**Exercise goal**.
From the records below, extract only the lines running from the line with "Given: Click the header star rating display" to the line with "Task: Open the Downloads", both lines included, reproducing them exactly.

· · · · ·

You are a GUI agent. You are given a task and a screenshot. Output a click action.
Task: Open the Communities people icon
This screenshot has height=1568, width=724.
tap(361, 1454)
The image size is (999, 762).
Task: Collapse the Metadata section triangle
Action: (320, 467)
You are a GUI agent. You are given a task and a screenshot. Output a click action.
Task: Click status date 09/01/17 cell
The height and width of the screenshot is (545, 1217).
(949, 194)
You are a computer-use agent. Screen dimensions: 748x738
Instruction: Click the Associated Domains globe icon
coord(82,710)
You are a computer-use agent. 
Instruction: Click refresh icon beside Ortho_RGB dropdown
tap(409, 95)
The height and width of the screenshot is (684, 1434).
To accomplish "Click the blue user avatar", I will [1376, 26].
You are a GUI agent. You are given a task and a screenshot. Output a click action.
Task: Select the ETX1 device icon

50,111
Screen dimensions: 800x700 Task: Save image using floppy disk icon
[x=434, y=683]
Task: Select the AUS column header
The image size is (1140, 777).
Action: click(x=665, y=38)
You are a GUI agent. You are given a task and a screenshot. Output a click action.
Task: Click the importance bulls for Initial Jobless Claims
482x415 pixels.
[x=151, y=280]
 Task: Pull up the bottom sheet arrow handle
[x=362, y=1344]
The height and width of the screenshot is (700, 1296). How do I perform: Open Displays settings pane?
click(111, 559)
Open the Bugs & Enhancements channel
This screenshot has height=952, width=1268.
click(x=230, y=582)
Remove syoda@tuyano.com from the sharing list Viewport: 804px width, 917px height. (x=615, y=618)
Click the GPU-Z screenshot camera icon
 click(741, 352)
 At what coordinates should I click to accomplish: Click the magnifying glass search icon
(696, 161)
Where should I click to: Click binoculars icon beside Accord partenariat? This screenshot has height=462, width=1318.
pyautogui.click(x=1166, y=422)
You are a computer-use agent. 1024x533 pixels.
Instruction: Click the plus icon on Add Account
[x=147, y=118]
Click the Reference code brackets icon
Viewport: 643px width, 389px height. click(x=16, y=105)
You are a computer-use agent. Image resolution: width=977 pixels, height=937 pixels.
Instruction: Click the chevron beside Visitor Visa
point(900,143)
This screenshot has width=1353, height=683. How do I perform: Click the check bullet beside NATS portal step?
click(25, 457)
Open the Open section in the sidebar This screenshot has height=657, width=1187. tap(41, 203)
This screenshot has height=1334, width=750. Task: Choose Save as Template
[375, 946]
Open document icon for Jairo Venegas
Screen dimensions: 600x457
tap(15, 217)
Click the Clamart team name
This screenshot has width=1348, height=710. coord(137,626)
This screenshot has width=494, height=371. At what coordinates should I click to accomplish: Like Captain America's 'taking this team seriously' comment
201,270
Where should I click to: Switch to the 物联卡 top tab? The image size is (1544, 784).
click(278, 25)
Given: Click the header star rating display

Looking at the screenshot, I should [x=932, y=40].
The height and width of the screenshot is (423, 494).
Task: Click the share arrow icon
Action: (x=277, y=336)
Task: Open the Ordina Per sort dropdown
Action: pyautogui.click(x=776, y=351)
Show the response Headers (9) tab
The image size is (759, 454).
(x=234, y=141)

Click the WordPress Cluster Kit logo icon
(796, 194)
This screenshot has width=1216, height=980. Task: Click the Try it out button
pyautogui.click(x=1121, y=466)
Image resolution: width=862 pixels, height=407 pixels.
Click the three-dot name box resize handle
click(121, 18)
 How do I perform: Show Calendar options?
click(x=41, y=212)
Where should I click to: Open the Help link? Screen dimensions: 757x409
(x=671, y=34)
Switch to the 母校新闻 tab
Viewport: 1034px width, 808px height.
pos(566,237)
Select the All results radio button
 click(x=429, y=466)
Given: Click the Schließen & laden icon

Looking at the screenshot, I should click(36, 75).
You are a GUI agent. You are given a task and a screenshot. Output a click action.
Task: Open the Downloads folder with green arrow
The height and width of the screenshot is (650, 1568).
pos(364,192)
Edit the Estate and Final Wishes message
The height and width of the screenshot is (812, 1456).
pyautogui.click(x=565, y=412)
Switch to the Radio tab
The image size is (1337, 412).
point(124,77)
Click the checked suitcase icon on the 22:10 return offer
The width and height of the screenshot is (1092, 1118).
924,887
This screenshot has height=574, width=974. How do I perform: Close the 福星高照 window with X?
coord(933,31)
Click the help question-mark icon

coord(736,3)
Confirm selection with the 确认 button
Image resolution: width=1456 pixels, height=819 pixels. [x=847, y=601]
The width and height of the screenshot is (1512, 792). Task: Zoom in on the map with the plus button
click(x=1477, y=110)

· · · · ·

**Completed exercise**.
Given: Click the header star rating display

Looking at the screenshot, I should [x=932, y=40].
The height and width of the screenshot is (423, 494).
Task: Click the share arrow icon
Action: (x=277, y=336)
Task: Open the Ordina Per sort dropdown
Action: pyautogui.click(x=776, y=351)
Show the response Headers (9) tab
The image size is (759, 454).
(x=234, y=141)

Click the WordPress Cluster Kit logo icon
(796, 194)
This screenshot has width=1216, height=980. Task: Click the Try it out button
pyautogui.click(x=1121, y=466)
Image resolution: width=862 pixels, height=407 pixels.
Click the three-dot name box resize handle
click(121, 18)
 How do I perform: Show Calendar options?
click(x=41, y=212)
Where should I click to: Open the Help link? Screen dimensions: 757x409
(x=671, y=34)
Switch to the 母校新闻 tab
Viewport: 1034px width, 808px height.
pos(566,237)
Select the All results radio button
 click(x=429, y=466)
Given: Click the Schließen & laden icon

Looking at the screenshot, I should click(36, 75).
You are a GUI agent. You are given a task and a screenshot. Output a click action.
Task: Open the Downloads folder with green arrow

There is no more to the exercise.